28 Eylül 2024 Cumartesi

Kaybedilen Toğcu'nun işkencede çığlıkları abisine dinletildi

Kaybedilen Ender Toğcu için Diyarbakır'da düzenlenen eylemde, Toğcu'nun gözaltına alınan abisine işkence sırasında Toğcu'nun çığlıklarının dinletildiği aktarıldı. Oğlunun kaybedilmesinin ardından DGM'yi mesken edinen ailenin tüm başvurularının sonuçsuz bırakıldığı da eklendi.

İnsan Hakları Derneği (İHD) Amed Şubesi ve kayıp yakınları, "Kayıplar bulunsun failler yargılansın" sloganıyla gerçekleştirdikleri eylemin 721'inci haftasında Koşuyolu Parkı'nda bulunan Yaşam Hakkı Anıtı önünde  bir araya geldi. Eylemde bu hafta 29 Kasım 1994 yılında Diyarbakır'da gözaltında kaybedile Ender Toğcu'nun akıbeti soruldu.
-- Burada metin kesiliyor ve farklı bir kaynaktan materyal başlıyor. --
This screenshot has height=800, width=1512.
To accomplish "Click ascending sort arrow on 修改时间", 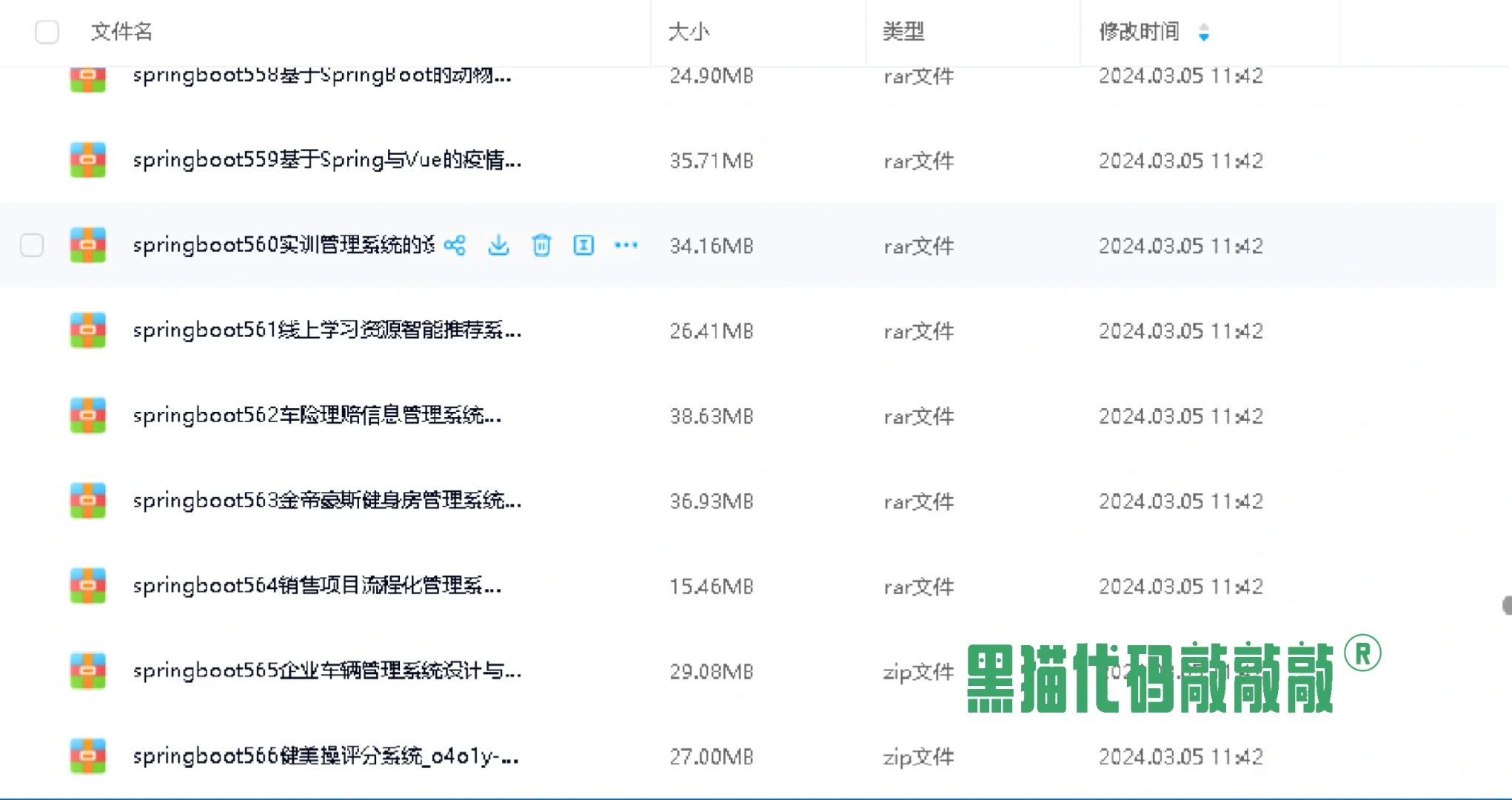I will point(1205,27).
Ender Toğcu'nun hikayesini paylaşan İHD Diyarbakır Şubesi Kayıp Komisyonu üyesi Fırat Akdeniz, şunları dile getirdi: "Hastanede o gün refakatçi olarak Ender Toğcu'nun annesi bulunmaktaydı. Annesinin beyanına göre oğlu Ender Toğcu, o gün hastaneye hiç uğramaz. Aynı gün gece saat 22.30 civarında Ender'in babasının ikametine 7-8 kişilik sivil polisler gelerek evde bulunan baba Hüseyin Toğcu ve küçük oğlunu dövmeye başlarlar. Babaya sürekli olarak oğlunun nerede olduğunu sorarak dövmeye devam ederler. Baba Hüseyin Toğcu, sivil polislere korktuğundan dolayı oğlu Ender Toğcu'nun üç gün önce Kayseri'ye dayısının yanına gittiğini söyler. Bunun üzerine polisler babaya 'Oğlun bizim elimizde, üç gün içinde sana ölüsünü teslim ederiz' diyerek ikametinden ayrılır.
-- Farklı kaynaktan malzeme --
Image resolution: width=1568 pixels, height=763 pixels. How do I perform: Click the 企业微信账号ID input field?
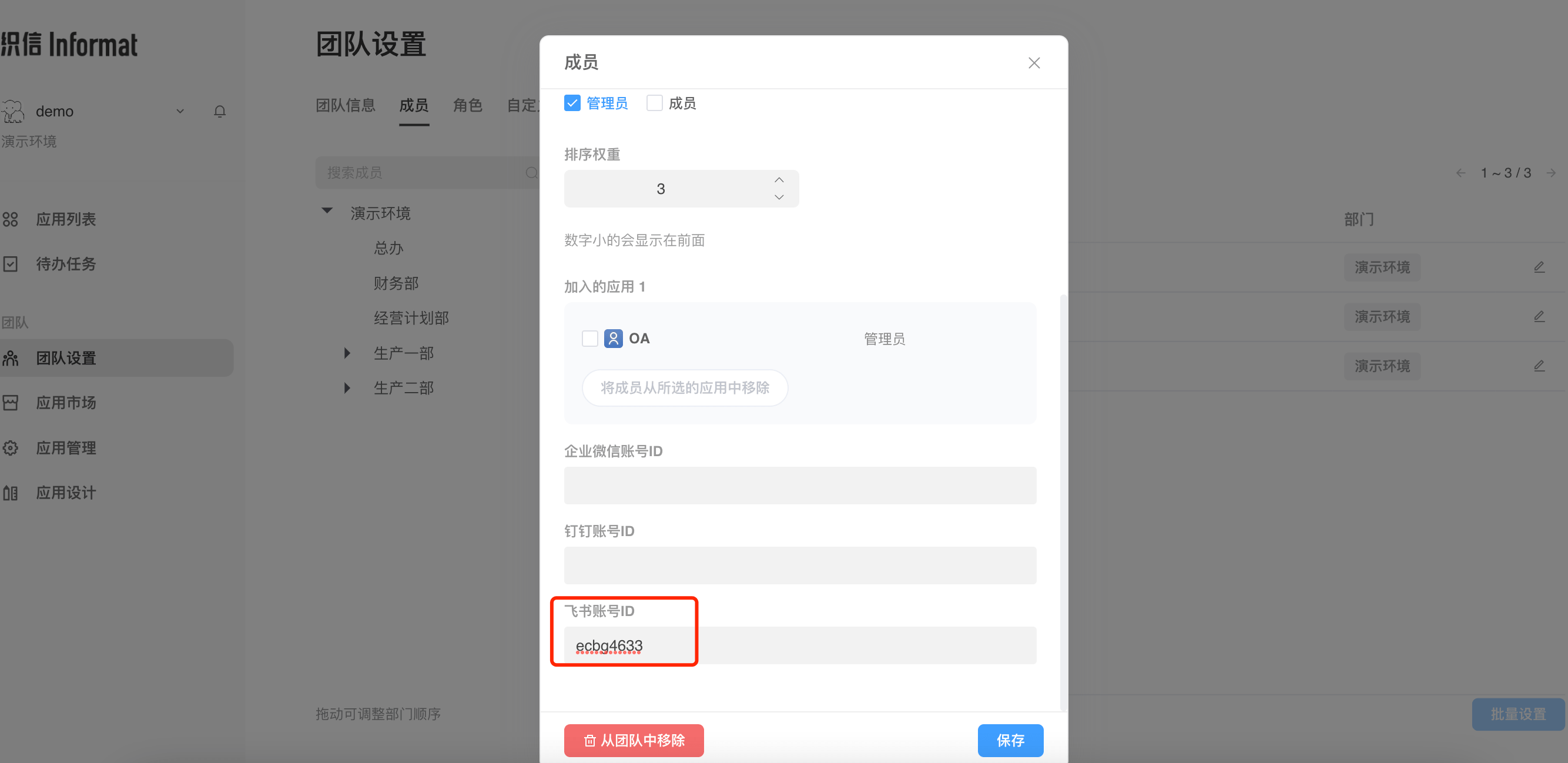coord(799,486)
Evden ayrılan sivil polisler daha sonra Ender'in abisi olan Ali Toğcu'nun evine gider. Ali'ye de aynı şekilde Ender Toğcu'nun nerede olduğunu sorarlar. Ali Toğcu, sivil polislere Ender'in saat 15.00 civarında yanından ayrıldığını ve kendisini bir daha görmediğini ifade eder. Bunun üzerine polisler Ali Toğcu'yu da yanına alarak babasının evine tekrar gelirler ve babaya 'Evinizde silah var, o silahı bize teslim edeceksiniz' deyip odunluğa girip silahı çıkartırlar. Polisler babasına silahın yerini Ender Toğcu'nun söylediğini belirtip oradan ayrılır. Gece saat 24.00 gibi oradan ayrılan polisler bir süre sonra tekrar eve geri gelip babasına tutanak imzalatırlar. Polisler oradan ayrılmadan önce karşı komşuya Ender'in nerede olduğunu da sorar. Komşuları ise Ender'i tanımadığını ve nerede olduğunu bilmediğini belirtince polisler askerliğini daha önce yapmış olan Ender hakkında 'Ender asker kaçağıdır ve onu arıyoruz' deyip oradan ayrılır.

Abisine de Ender'in nerede olduğu sorulur, abisi nerede olduğunu bilmediğini söyleyince polisler abisine dönük olarak 'yalan söyleme, biz onu yakaladık, üzerinde bir liste de çıktı. O listede telsiz ve pil gibi eşyaların fiyatı da yazılıyordu' der. Ender Toğcu'nun babası Hüseyin Toğcu'nun beyanına göre, Ender'in abisi gözaltında kaldığı sürede Ender'in çığlıklarını ve sesini duyar. Abisi olan Ali Toğcu üçüncü gün Ergani yolu üzerinde serbest bırakılır. Baba Hüseyin Toğcu, oğlunun kaybedilmesinden sonra her ay Devlet Güvenlik Mahkemesi Cumhuriyet Başsavcılığına başvuruda bulunur ama gözaltına alınmadığına ve gözaltı kaydının olmadığına ilişkin cevaplar verilir. Yine abi sözlü olarak Çarşı Karakolu'na başvuruda bulunur. Ancak yapılan tüm başvurulara rağmen herhangi bir sonuç alınmaz. Ender Toğcu'dan 28 yıldır haber alınmamaktadır."

Eylem, kaybedilenlerin anısına yapılan 1 dakikalık oturma eyleminin ardından sona erdi.